## Task objective
Find every line with the string "size" in the material below and copy it.

## The data
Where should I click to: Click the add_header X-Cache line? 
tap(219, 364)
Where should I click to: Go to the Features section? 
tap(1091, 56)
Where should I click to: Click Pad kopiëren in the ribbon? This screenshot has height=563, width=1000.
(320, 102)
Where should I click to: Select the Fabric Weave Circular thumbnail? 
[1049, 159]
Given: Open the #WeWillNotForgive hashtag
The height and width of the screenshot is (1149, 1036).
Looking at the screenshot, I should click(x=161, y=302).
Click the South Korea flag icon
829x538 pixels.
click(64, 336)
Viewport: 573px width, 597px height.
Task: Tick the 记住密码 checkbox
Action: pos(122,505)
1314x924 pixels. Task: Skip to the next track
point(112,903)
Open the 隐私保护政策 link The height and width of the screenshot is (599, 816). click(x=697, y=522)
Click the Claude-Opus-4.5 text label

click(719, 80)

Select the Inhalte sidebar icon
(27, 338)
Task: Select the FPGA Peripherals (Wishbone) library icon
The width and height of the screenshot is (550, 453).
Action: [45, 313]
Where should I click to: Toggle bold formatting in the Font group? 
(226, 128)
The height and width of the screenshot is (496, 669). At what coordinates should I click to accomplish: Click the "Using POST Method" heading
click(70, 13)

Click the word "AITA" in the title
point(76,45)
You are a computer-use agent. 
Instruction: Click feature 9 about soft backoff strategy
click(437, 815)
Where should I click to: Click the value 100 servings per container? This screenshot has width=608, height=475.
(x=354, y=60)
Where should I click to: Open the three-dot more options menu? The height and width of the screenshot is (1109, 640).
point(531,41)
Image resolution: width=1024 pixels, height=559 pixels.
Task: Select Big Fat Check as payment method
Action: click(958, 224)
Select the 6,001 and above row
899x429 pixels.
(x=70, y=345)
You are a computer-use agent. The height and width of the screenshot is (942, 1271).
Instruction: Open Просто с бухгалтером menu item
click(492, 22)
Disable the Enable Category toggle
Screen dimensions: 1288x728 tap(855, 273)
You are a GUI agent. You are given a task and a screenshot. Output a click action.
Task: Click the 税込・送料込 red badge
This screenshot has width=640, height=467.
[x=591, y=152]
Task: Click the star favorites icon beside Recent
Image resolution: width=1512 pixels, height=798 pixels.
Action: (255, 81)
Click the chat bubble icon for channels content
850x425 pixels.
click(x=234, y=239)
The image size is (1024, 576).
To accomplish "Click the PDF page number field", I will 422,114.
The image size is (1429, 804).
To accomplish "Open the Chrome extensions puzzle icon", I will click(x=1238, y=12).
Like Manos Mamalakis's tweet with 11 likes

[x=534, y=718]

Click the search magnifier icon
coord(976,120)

## Response
The image size is (1024, 576).
The image size is (1429, 804).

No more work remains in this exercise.